Is it time to start talking about a depression?

The Jarrow march that saw saw 200 unemployed men walk from Jarrow, Tyne and Wear, to London in 1936
Image caption,

There is no definition of what makes a depression

We now know that the UK economy contracted by 0.3% at the end of last year. This followed Olympics-flattered figures in the previous three months, when there was a bit of growth.

It continues the pattern of recent years, and every time there are two quarters of contraction in a row, we get excited about a recession, and then when there is growth again we get excited about the recovery.

Yet the UK economy is still considerably smaller than it was when the crisis started in 2008.

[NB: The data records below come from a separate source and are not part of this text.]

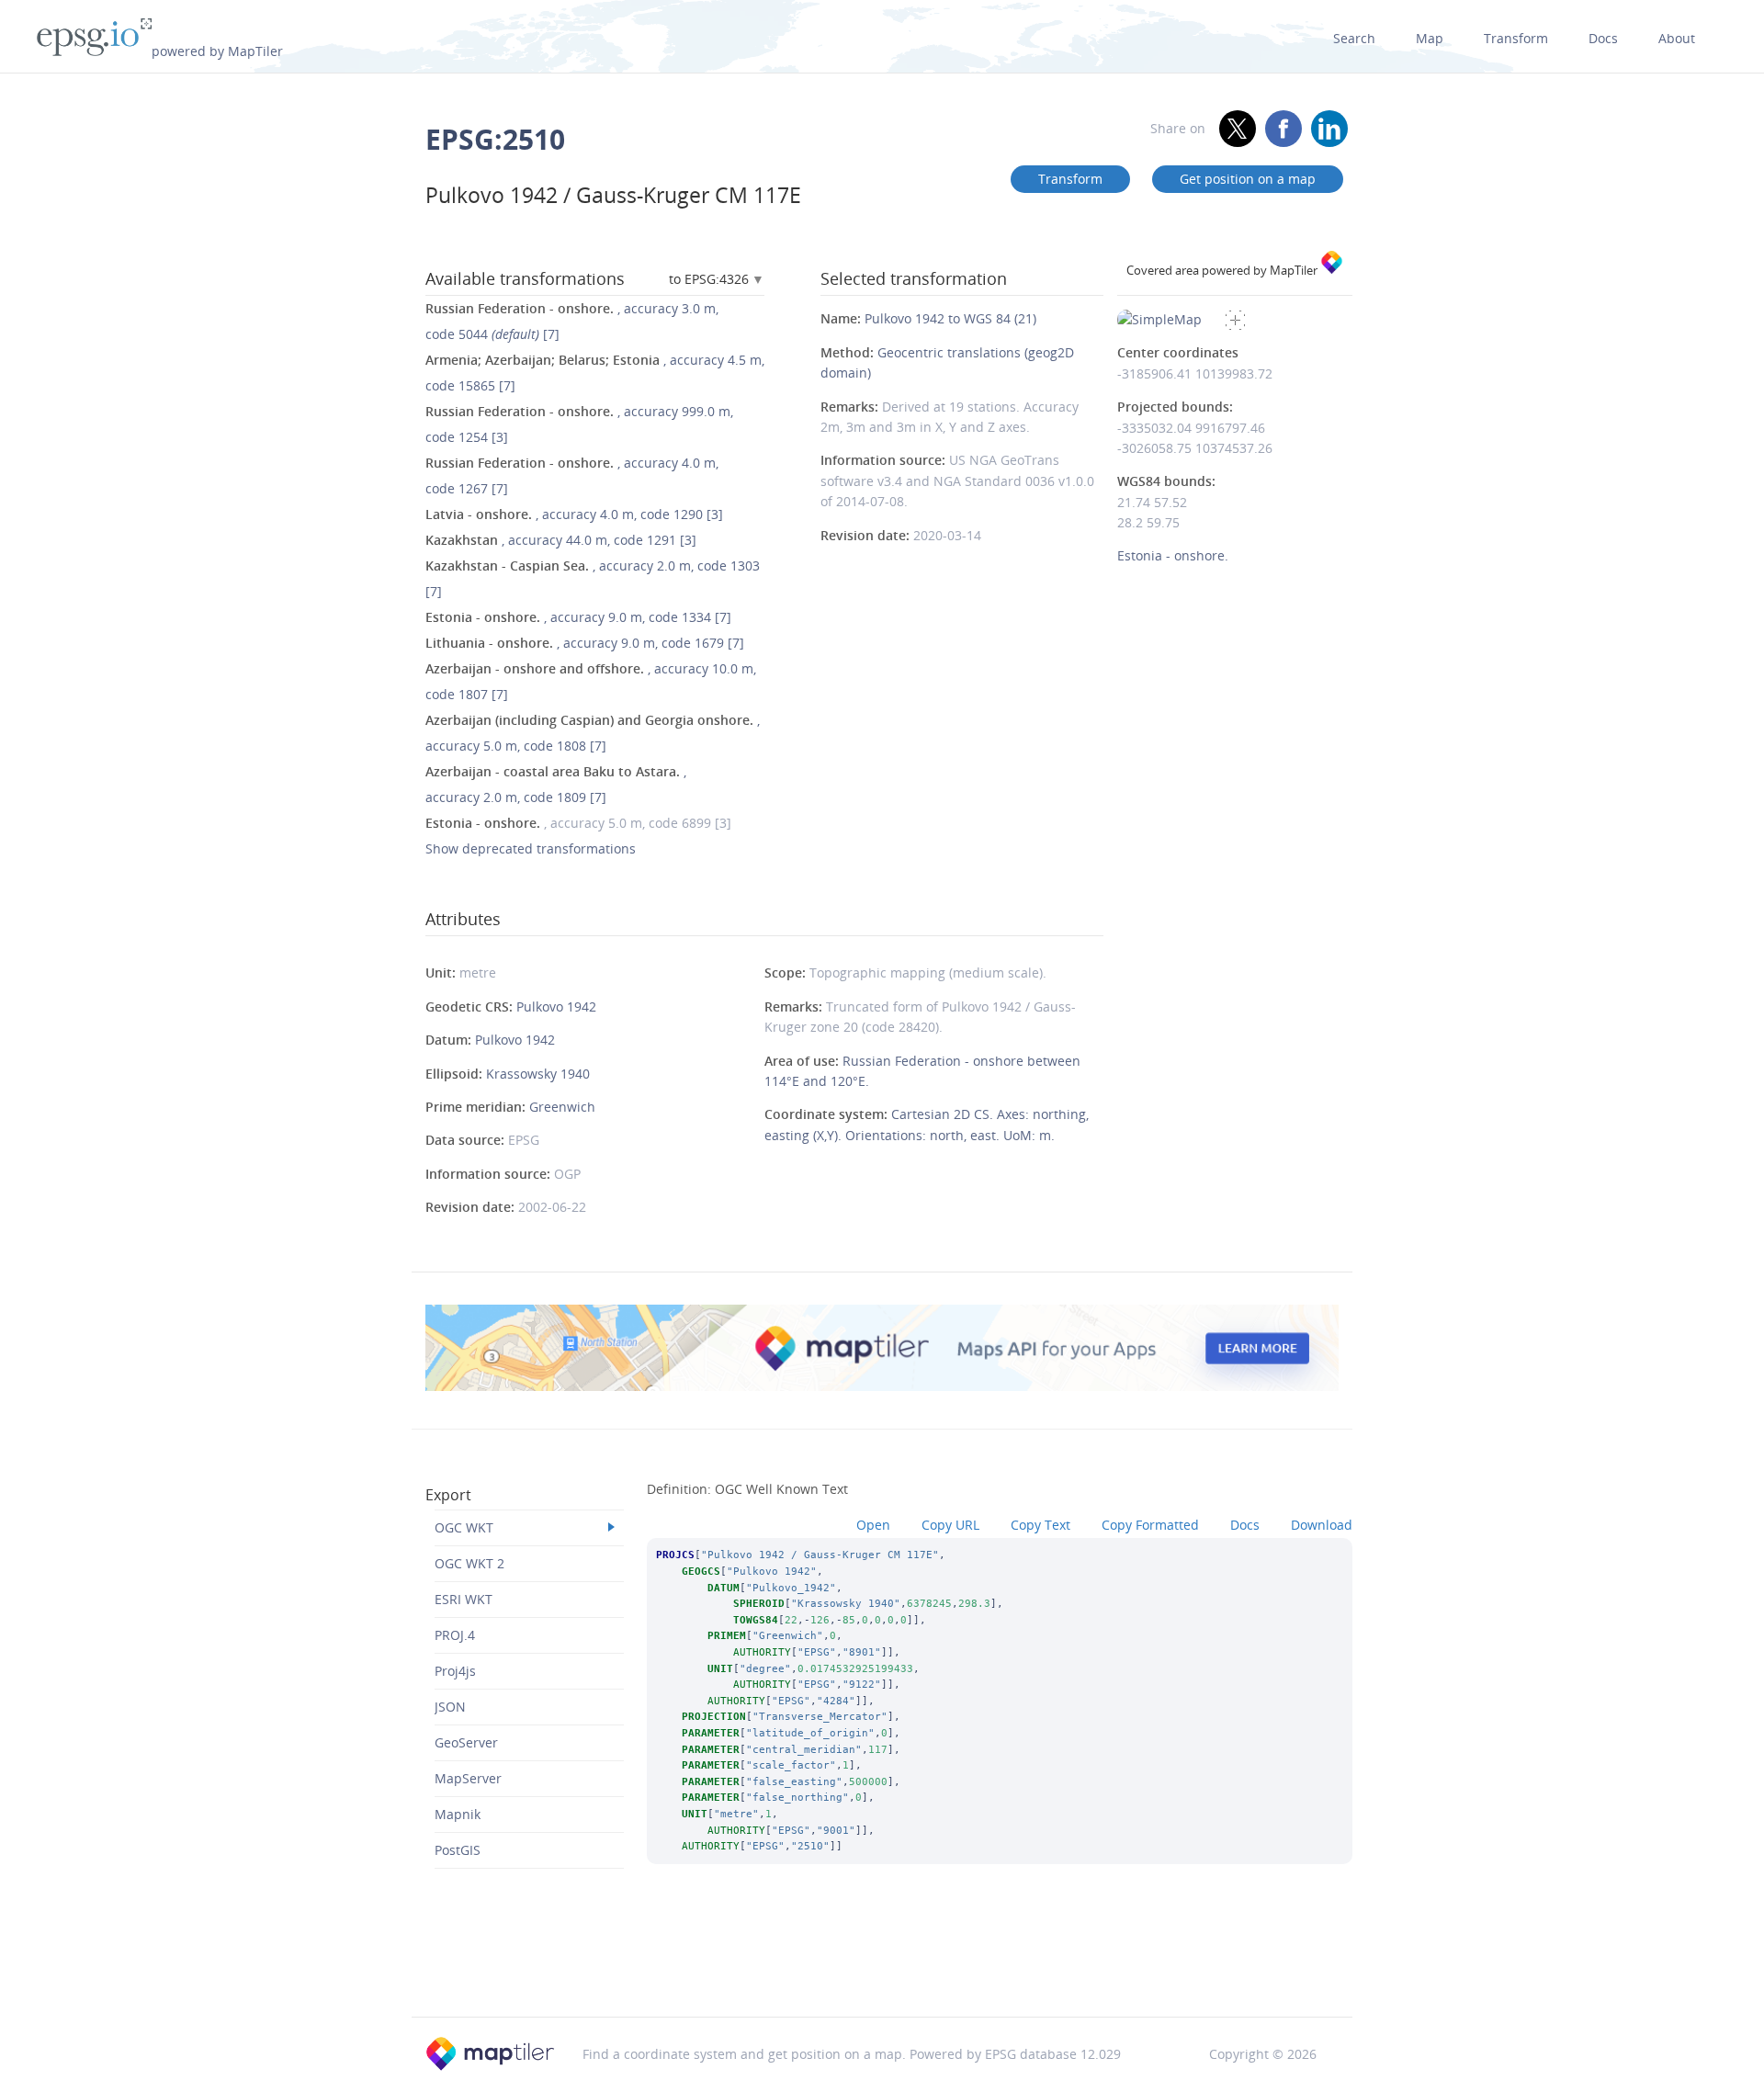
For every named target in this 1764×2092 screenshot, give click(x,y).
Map (1429, 38)
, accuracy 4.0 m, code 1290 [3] (574, 514)
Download (1321, 1524)
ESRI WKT (463, 1599)
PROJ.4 (455, 1635)
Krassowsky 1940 (538, 1073)
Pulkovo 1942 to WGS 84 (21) (950, 318)
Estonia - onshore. (1172, 555)
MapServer (468, 1778)
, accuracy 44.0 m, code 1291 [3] (560, 539)
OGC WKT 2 (469, 1563)
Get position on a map (1248, 178)
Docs (1603, 38)
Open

The influential National Institute for Economic and Social Research says we have been in a depression since then, and will not emerge until the economy reaches its 2008 level.

'Sideways slide'

And yet the word depression has rarely been mentioned and some economists have gone to great lengths to avoid using it.

"I've been trying to use a different word," says Randall Kroszener, professor of economics at University of Chicago, who used to sit on the committee that sets US interest rates.

"I came up with the term 'sideways slide', which characterises where lots of economies are - not boom and bust, just sliding along, surviving."

Image caption,

Randall Kroszener prefers to use the phrase "sideways slide" rather than depression

Prof Kroszener says the key difference between a long recession and a depression is whether there are falling prices, or deflation.

The trouble is, while the definition of a recession as two consecutive quarters of negative growth is widely accepted, there is no popular definition of a depression, which means there is nowhere to go once recessions stop being relevant.

"The economy is either in high growth or in low growth, and we're on low growth," says Andrew Scott, professor of economics at London Business School.

"We're on a low trend so who cares about whether we're in recession or not?"

'Less pessimism'

David Sproul, chief executive of Deloitte UK, says he is seeing the mood improving among his client businesses.

"We're seeing much less pessimism around, but not yet optimism," he says.

"We're in an environment of uncertainty, which is very sentiment driven."

But he adds that many businesses are still concentrating on cost control to grow profits, which suggests a lack of confidence.

So although some may be talking about the possibility of the economy going into a triple-dip recession, that will ignore the fact that the economy has been basically flat for about two-and-a-half years.

The answer may not be to call it a depression, but something is needed to get the narrative beyond the obsession with tiny bits of growth or contraction every three months.

The experts quoted in this article were all attending the World Economic Forum in Davos, Switzerland.